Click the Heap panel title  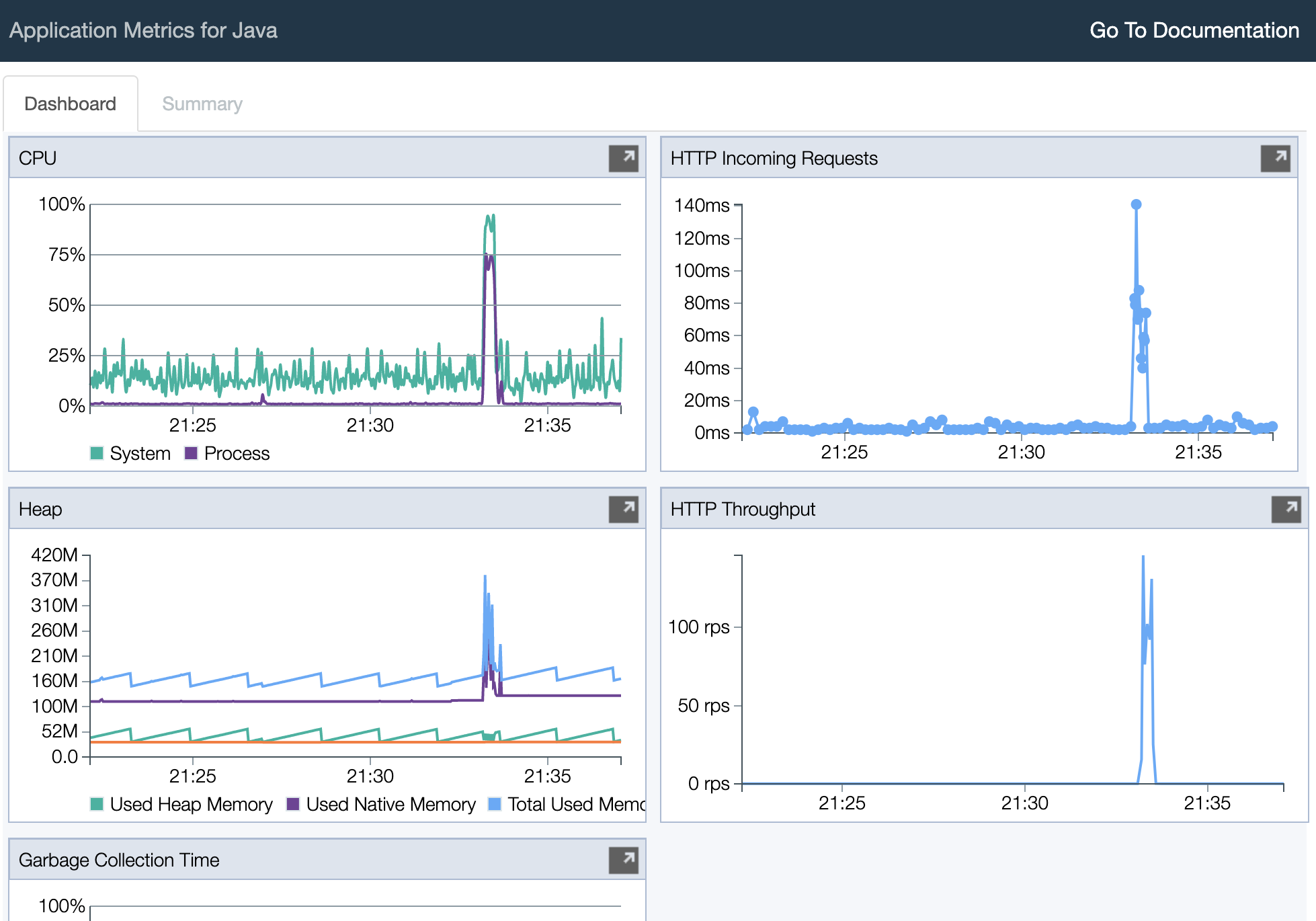[40, 509]
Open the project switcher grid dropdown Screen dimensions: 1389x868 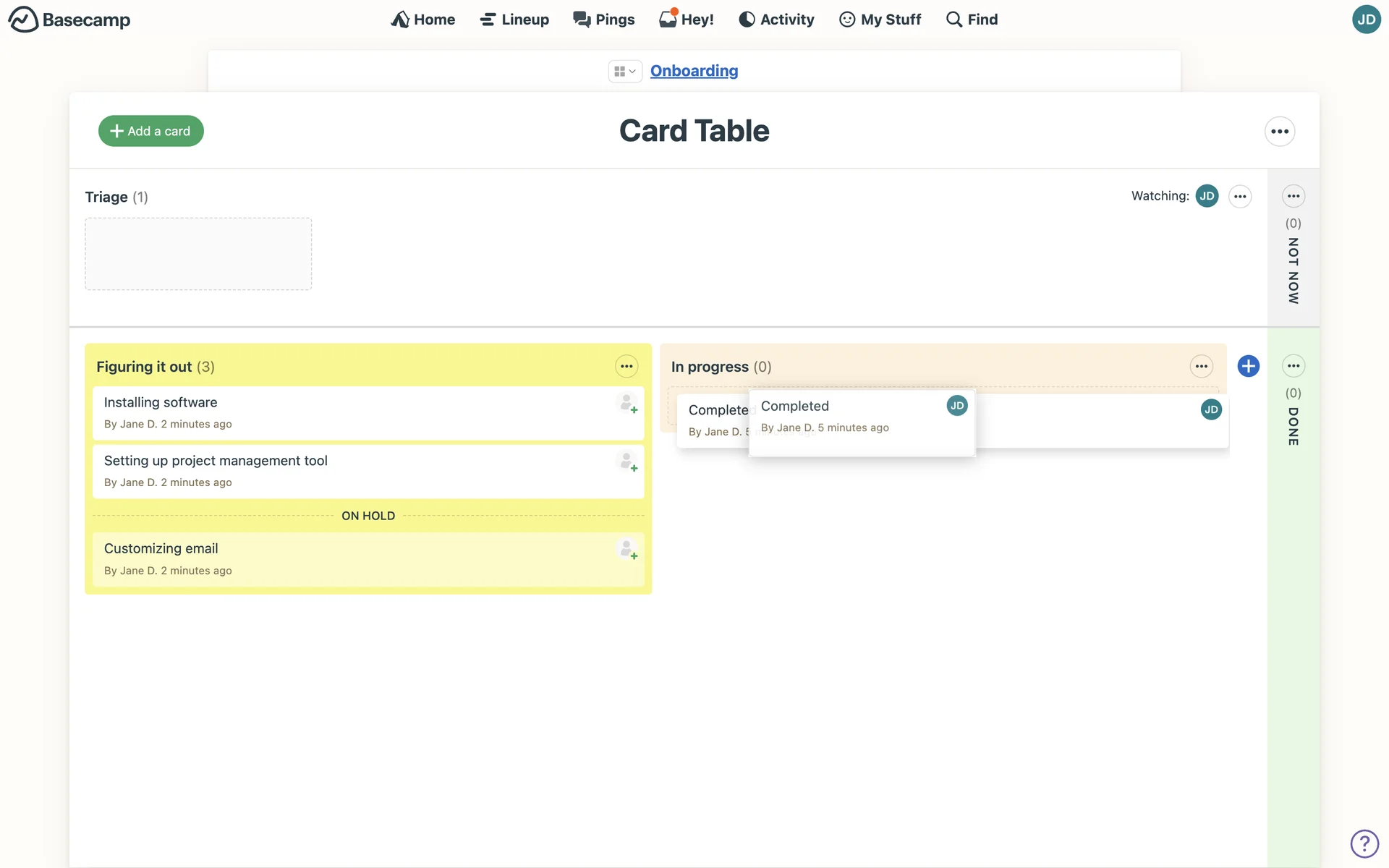(624, 71)
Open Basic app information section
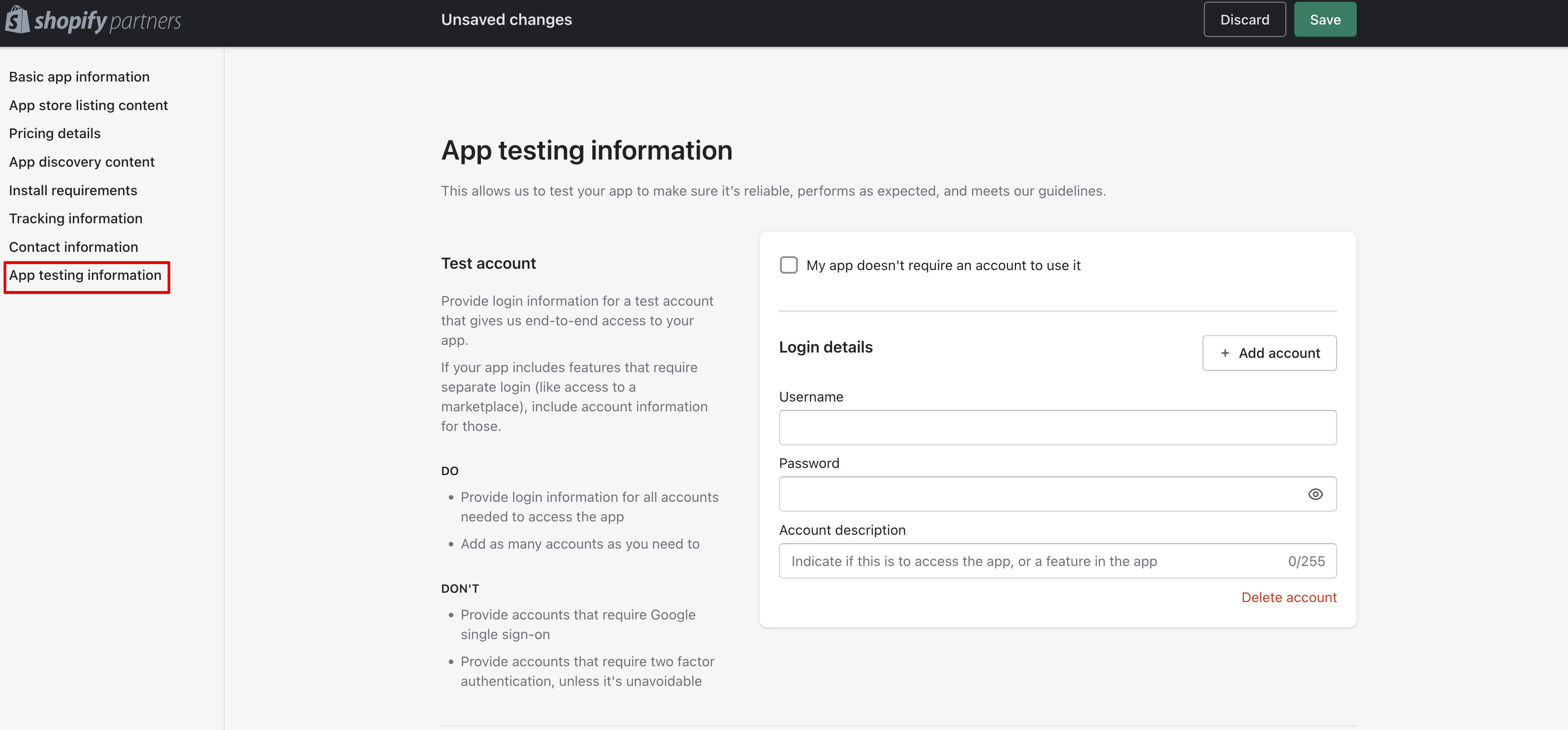1568x730 pixels. point(79,77)
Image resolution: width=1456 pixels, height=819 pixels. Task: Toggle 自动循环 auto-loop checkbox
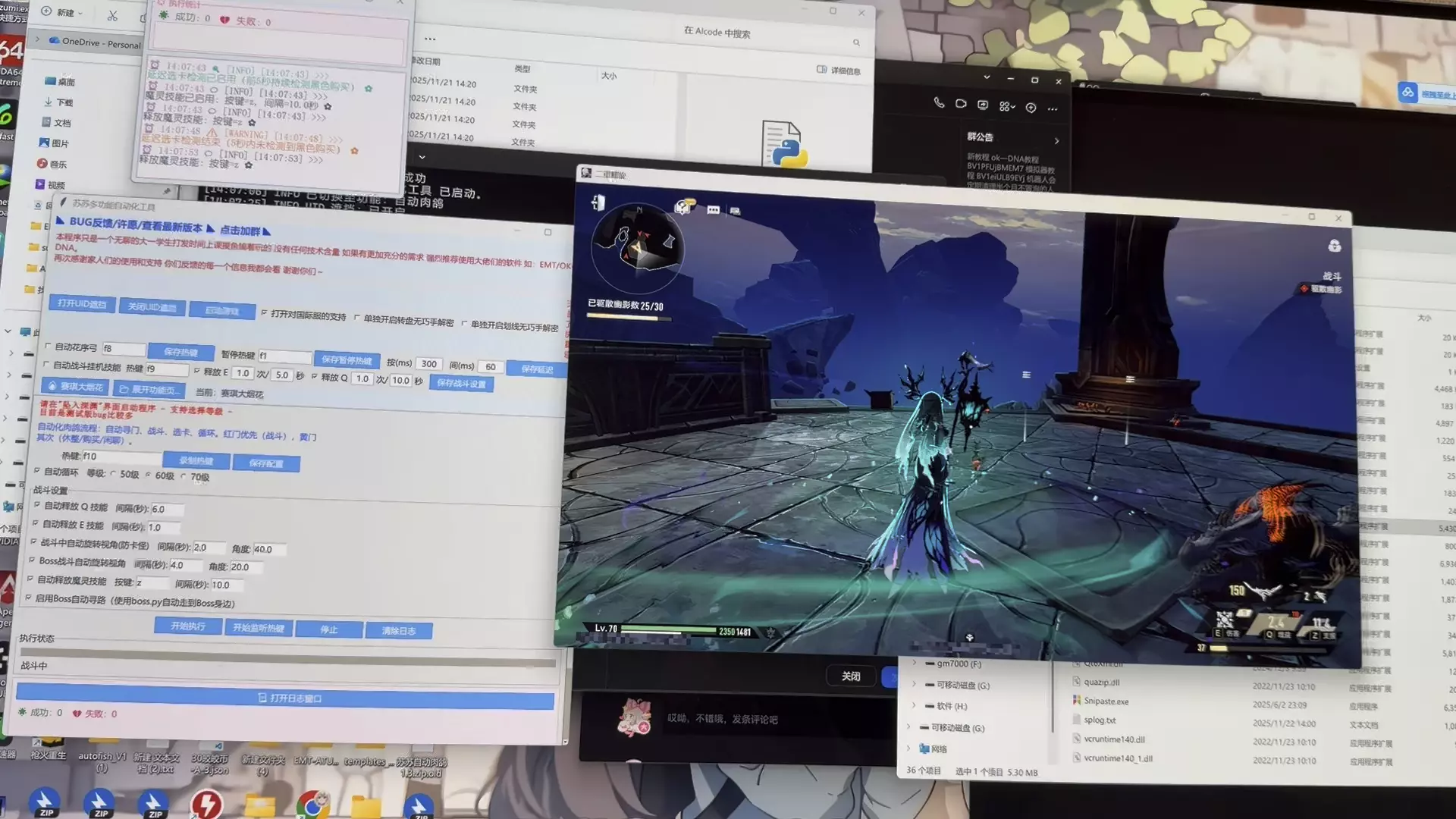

################

**What the task requires**
Take the line containing "Open Basic app information section" and every line after it up to the end of the data, and write them out exactly, without the pictures.

**Written response**
Open Basic app information section
1568x730 pixels. point(79,77)
Image resolution: width=1456 pixels, height=819 pixels. Task: Toggle 自动循环 auto-loop checkbox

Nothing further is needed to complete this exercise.